Tratar o teatro como uma paragem dentro de uma visita mais alargada à cidade antiga, em vez de a única razão para subir a colina, tira melhor partido de uma viagem a Taormina do que uma única visita de entrada e saída, centrada apenas no sítio antigo, sobretudo dada a quantidade de arquitetura posterior, normanda, aragonesa e barroca, da cidade, que fica a uma curta caminhada da entrada do teatro.

Por que o teatro continua a atrair visitantes de volta

Os visitantes recorrentes de Taormina descrevem consistentemente o teatro como um lugar que vale a pena revisitar em múltiplas viagens, de uma forma que poucos outros sítios individuais desta lista atraem o mesmo interesse repetido — em grande parte porque a atividade visível do Etna muda de visita para visita, a luz e a estação mudam toda a cena, e um espetáculo do festival de verão oferece uma experiência genuinamente diferente de uma tranquila passagem matinal fora de época. Tratar uma única visita como definitiva subestima quanto o caráter do sítio depende de condições fora do controlo de qualquer pessoa, no próprio dia.

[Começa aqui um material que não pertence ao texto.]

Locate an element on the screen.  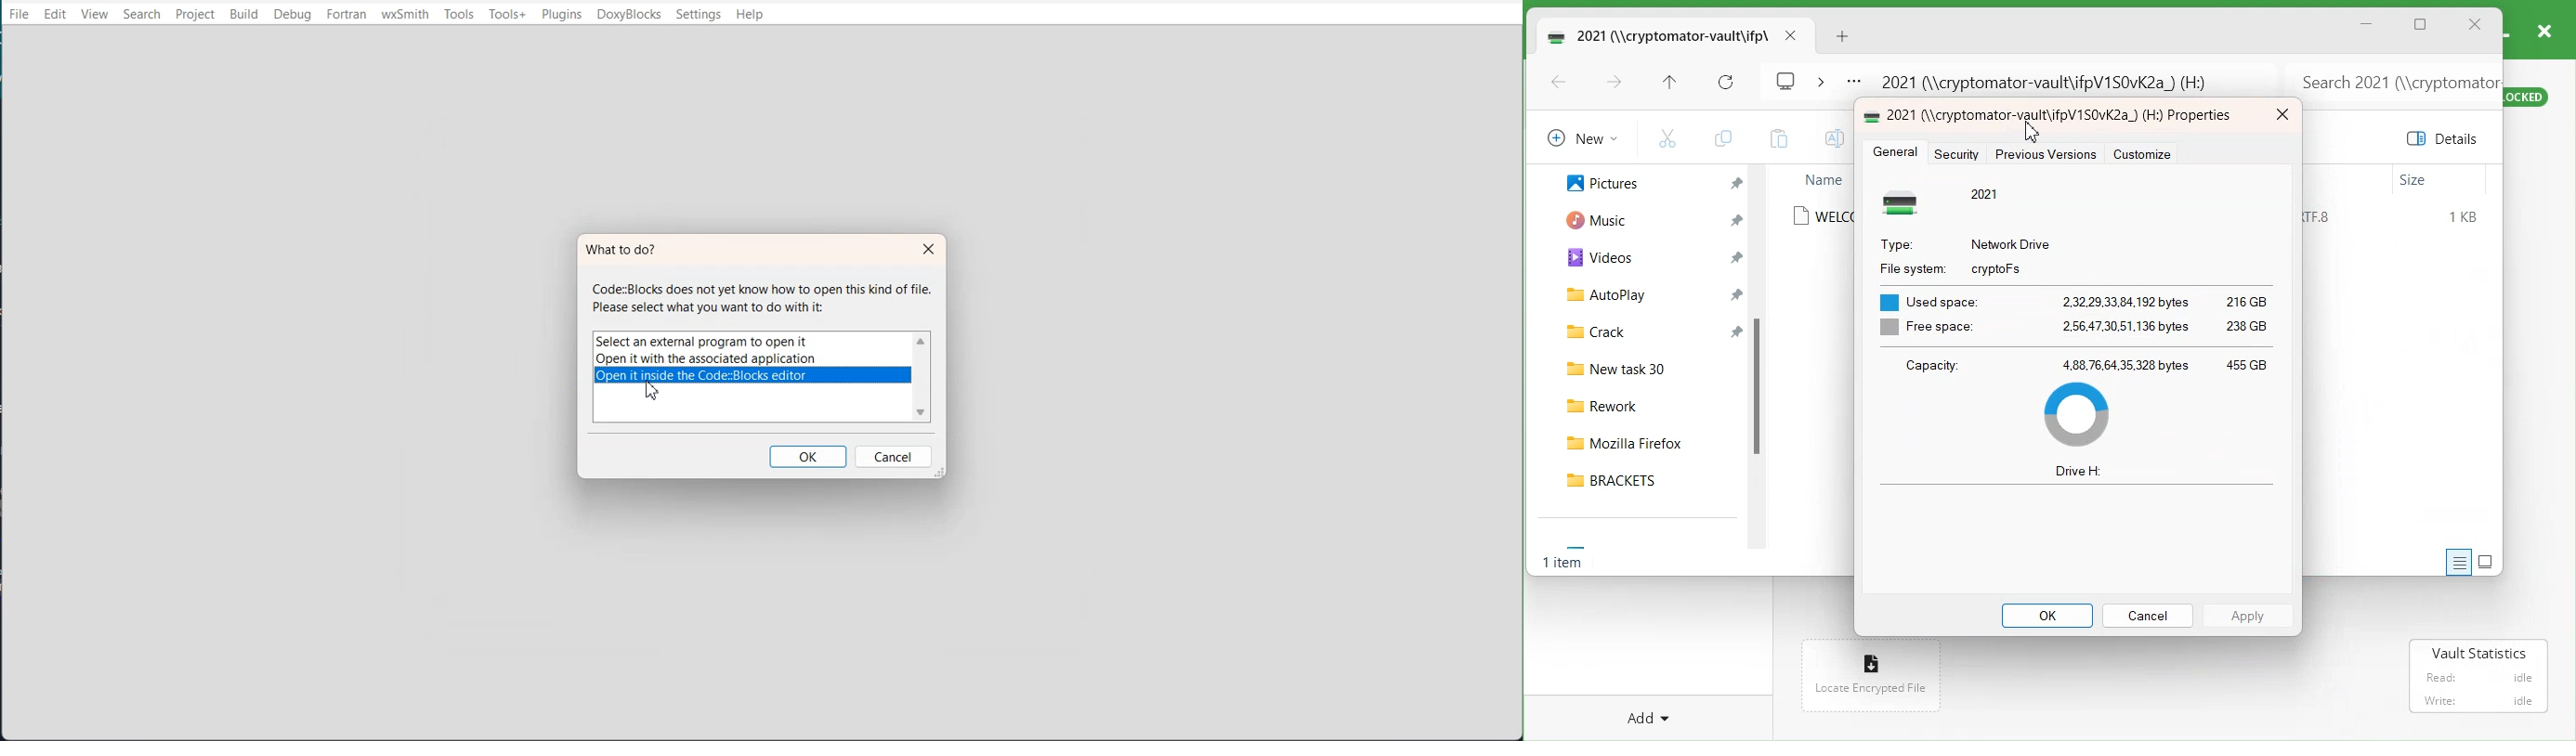
OK is located at coordinates (809, 457).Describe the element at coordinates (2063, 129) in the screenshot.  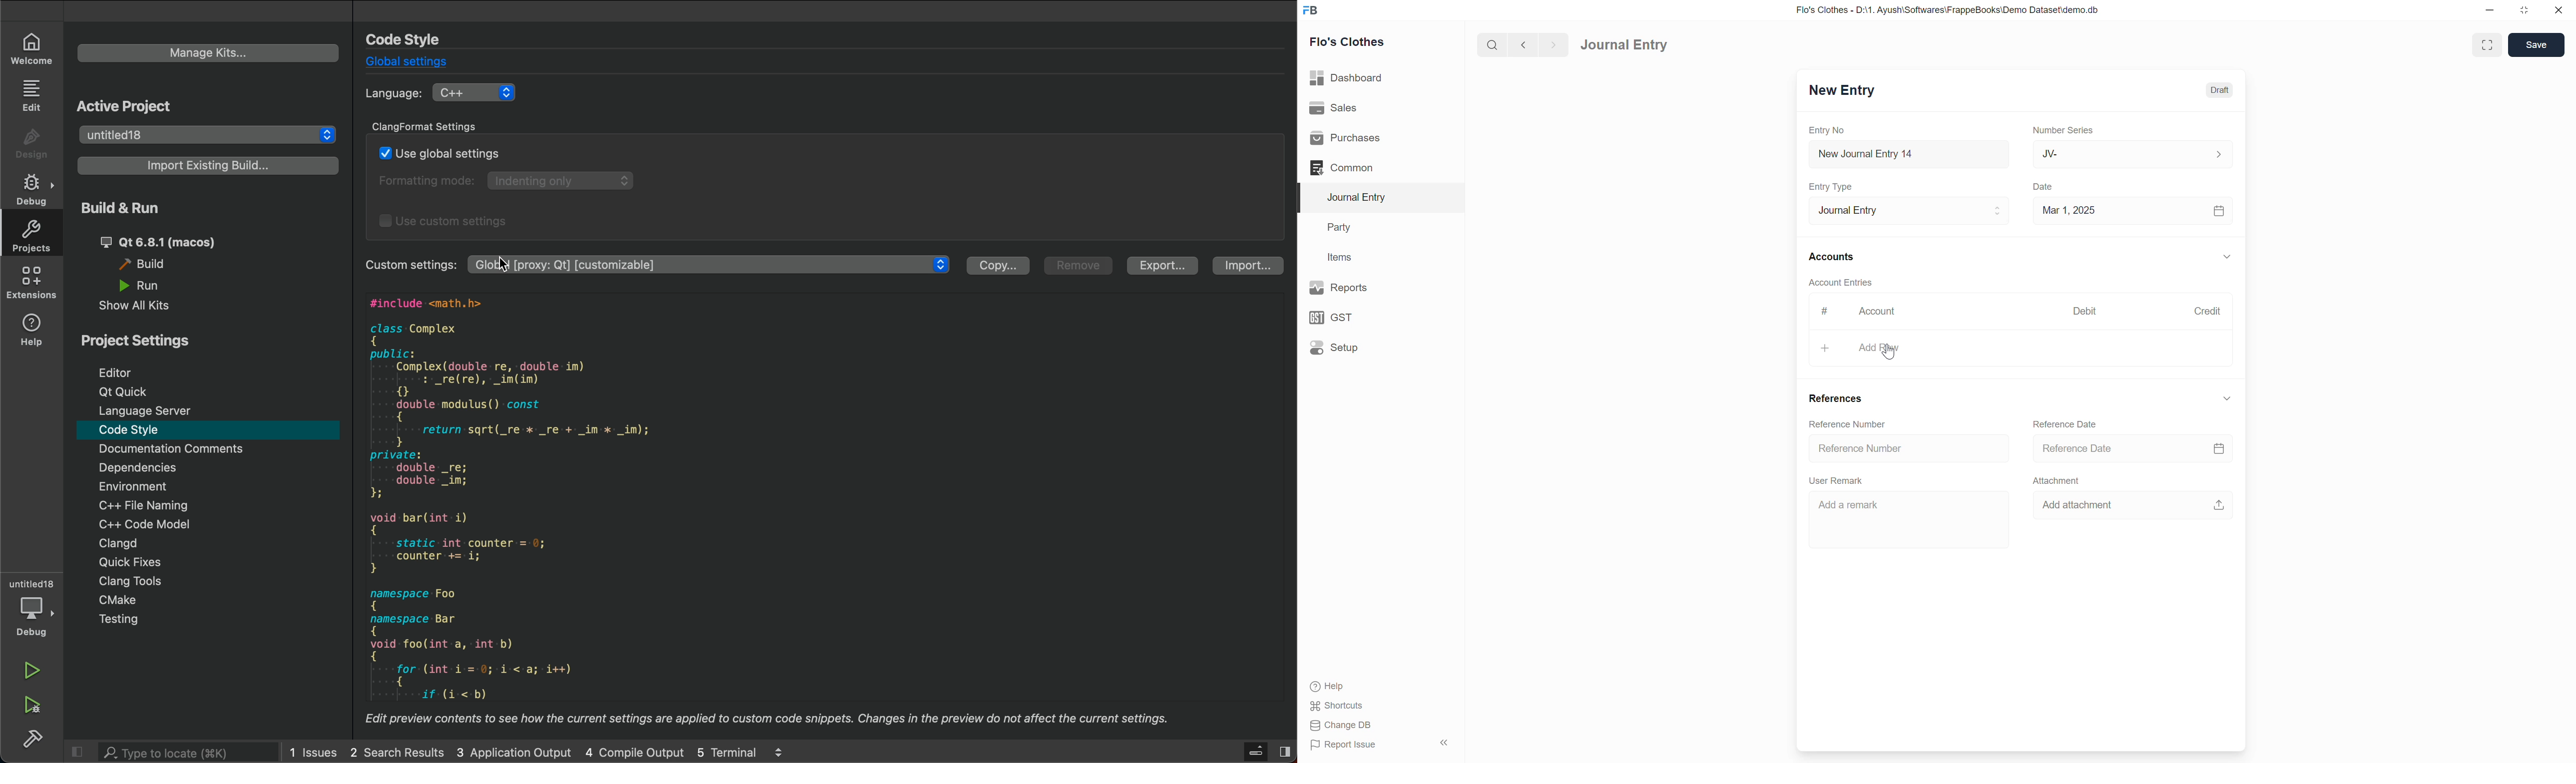
I see `Number Series` at that location.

Um sítio que serve quase qualquer viajante

Poucos sítios antigos na Sicília conseguem satisfazer igualmente bem um interesse histórico genuíno, um visitante casual de primeira viagem e um fotógrafo à procura de uma fotografia específica, mas o teatro de Taormina consegue-o em grande parte — a estratificação grego-romana recompensa o primeiro, a curta caminhada a partir da cidade e a vista inconfundível servem o segundo, e o pano de fundo do Etna na hora dourada serve o terceiro, tudo dentro do mesmo sítio compacto e da mesma hora ou duas de uma visita.

Levar água e proteção solar, independentemente da estação

Mesmo com a conveniente localização do teatro dentro da cidade, a falta de sombra na área de bancada faz com que se aplique aqui a mesma preparação básica que em qualquer outro sítio antigo desta lista: água, um chapéu e proteção solar, trazidos da cidade, e não assumidos como disponíveis para compra dentro do portão.

Uma última nota prática sobre gerir o dia inteiro

Como o teatro fica dentro da cidade, em vez de exigir uma saída à parte, é fácil subestimar quanto tempo uma visita adequada, mais um passeio pelo resto da cidade antiga de Taormina, realmente demora — trate o teatro e a cidade em conjunto como pelo menos meio dia, e não como uma hora rápida encaixada entre uma manhã de praia e uma tarde no Etna.

O que planear realmente

Não vá apenas na hora mais concorrida do pôr do sol à espera de uma visita tranquila — se a fotografia importar mais para si do que a multidão, essa troca vale a pena conhecer com antecedência. Não pule os painéis de informação arqueológica nem um guia, assumindo que não há nada no sítio além da vista; a reconstrução grego-romana é uma história genuinamente interessante, que a maioria dos visitantes sai sem ouvir. E não assuma que Giardini Naxos, abaixo, é dispensável só porque atrai muito menos visitantes — é, num sentido real, o sítio mais antigo e historicamente anterior, e é uma fração da multidão.